Collected data entries ::
____

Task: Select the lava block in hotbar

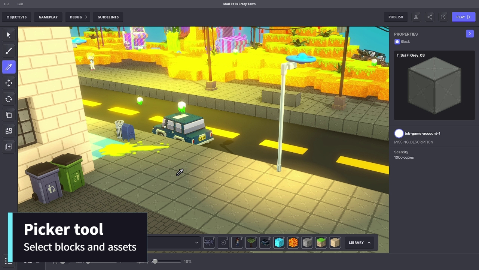Action: [x=293, y=243]
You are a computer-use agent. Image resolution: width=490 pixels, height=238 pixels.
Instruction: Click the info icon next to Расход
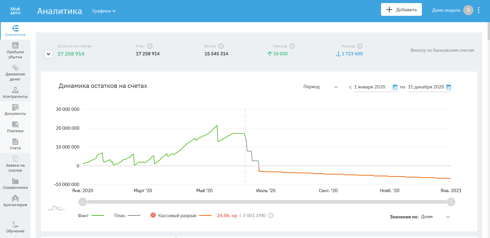coord(360,46)
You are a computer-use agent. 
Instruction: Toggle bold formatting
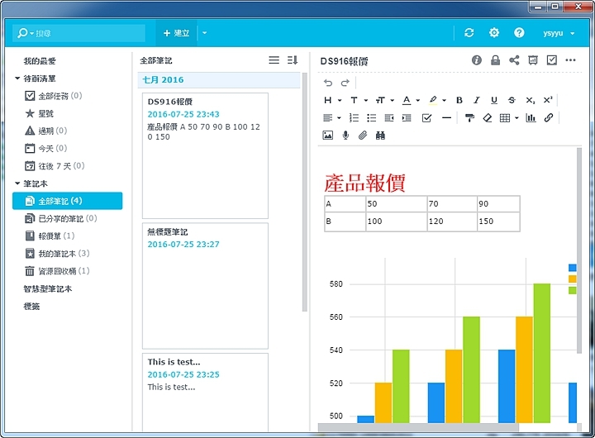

____

What to produce ::
Write out all the entries word for word, but drop the pictures.

Task solution ::
Task: Select the lava block in hotbar

Action: [x=293, y=243]
You are a computer-use agent. Image resolution: width=490 pixels, height=238 pixels.
Instruction: Click the info icon next to Расход
coord(360,46)
You are a computer-use agent. 
Instruction: Toggle bold formatting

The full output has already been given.